Excerto selecionado:
○ ○ ○ ○
A demandante [PES-1] intentou a presente acção contra a [ORG-1] [ORG-1], SA ao abrigo das als. h) e i) do n.º 1 do artigo 9.º da Lei de organização, competência e funcionamento dos julgados de paz, aprovada pela Lei n.º 78/2001, de 13 de Julho, alterada e republicada pela Lei n.º 54/2013, de 31 de Julho (de ora em diante LJP). Fê-lo pedindo a condenação da mesma no pagamento dos danos decorrentes do sinistro ocorrido em 19-11-2023, melhor descrito no r.i. que se dá por reproduzido, deduzido de 10% a título de franquia. Sustentou o seu pedido no contrato de seguro que celebrou com a demandada, relativo à responsabilidade civil da sua exploração de gado. Alegou, em suma, que no mencionado dia, o veículo de matrícula [ - - 1] embateu numa das vacas da demandante que se encontrava no IC1 e sofreu danos, e que, reportado o acidente à demandada, a mesma declinou a sua responsabilidade.
○ ○ ○ ○
[Entradas de dados guardadas]
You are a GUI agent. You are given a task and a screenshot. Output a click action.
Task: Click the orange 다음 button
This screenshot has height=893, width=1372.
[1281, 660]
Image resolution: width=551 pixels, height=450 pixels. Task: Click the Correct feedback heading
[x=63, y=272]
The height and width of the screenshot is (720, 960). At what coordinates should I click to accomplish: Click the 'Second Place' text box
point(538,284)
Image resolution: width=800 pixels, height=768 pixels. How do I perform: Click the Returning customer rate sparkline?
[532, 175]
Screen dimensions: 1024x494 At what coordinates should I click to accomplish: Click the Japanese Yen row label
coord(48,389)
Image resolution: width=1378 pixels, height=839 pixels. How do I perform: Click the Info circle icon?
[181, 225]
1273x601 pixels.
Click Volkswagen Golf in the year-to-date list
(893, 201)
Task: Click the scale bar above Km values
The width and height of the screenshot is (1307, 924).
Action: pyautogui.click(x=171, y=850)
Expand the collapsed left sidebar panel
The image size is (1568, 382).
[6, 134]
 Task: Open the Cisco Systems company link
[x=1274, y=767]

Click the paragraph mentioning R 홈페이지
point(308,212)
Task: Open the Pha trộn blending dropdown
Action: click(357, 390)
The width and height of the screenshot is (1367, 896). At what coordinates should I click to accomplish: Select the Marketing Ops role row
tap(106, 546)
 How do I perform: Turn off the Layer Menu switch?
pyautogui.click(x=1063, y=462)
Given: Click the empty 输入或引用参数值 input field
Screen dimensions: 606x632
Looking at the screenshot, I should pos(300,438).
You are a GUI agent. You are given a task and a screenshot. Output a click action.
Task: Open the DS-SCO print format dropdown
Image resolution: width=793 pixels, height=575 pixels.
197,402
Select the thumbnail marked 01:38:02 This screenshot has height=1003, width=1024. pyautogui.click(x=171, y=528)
○ ○ ○ ○
Tarefa proposta 1:
Segundo o excerto sobre a ação da demandante, em que data ocorreu o sinistro?
Tarefa proposta 2:
Reproduza sem alterações o trecho dos registos que vai da linha que contém "The height and" até ao fim dos registos.

Solução 1:
O sinistro ocorreu em 19-11-2023.

Solução 2:
The height and width of the screenshot is (720, 960). At what coordinates should I click to accomplish: Click the 'Second Place' text box
point(538,284)
Image resolution: width=800 pixels, height=768 pixels. How do I perform: Click the Returning customer rate sparkline?
[532, 175]
Screen dimensions: 1024x494 At what coordinates should I click to accomplish: Click the Japanese Yen row label
coord(48,389)
Image resolution: width=1378 pixels, height=839 pixels. How do I perform: Click the Info circle icon?
[181, 225]
1273x601 pixels.
Click Volkswagen Golf in the year-to-date list
(893, 201)
Task: Click the scale bar above Km values
The width and height of the screenshot is (1307, 924).
Action: pyautogui.click(x=171, y=850)
Expand the collapsed left sidebar panel
The image size is (1568, 382).
[6, 134]
 Task: Open the Cisco Systems company link
[x=1274, y=767]

Click the paragraph mentioning R 홈페이지
point(308,212)
Task: Open the Pha trộn blending dropdown
Action: click(357, 390)
The width and height of the screenshot is (1367, 896). At what coordinates should I click to accomplish: Select the Marketing Ops role row
tap(106, 546)
 How do I perform: Turn off the Layer Menu switch?
pyautogui.click(x=1063, y=462)
Given: Click the empty 输入或引用参数值 input field
Screen dimensions: 606x632
Looking at the screenshot, I should pos(300,438).
You are a GUI agent. You are given a task and a screenshot. Output a click action.
Task: Open the DS-SCO print format dropdown
Image resolution: width=793 pixels, height=575 pixels.
197,402
Select the thumbnail marked 01:38:02 This screenshot has height=1003, width=1024. pyautogui.click(x=171, y=528)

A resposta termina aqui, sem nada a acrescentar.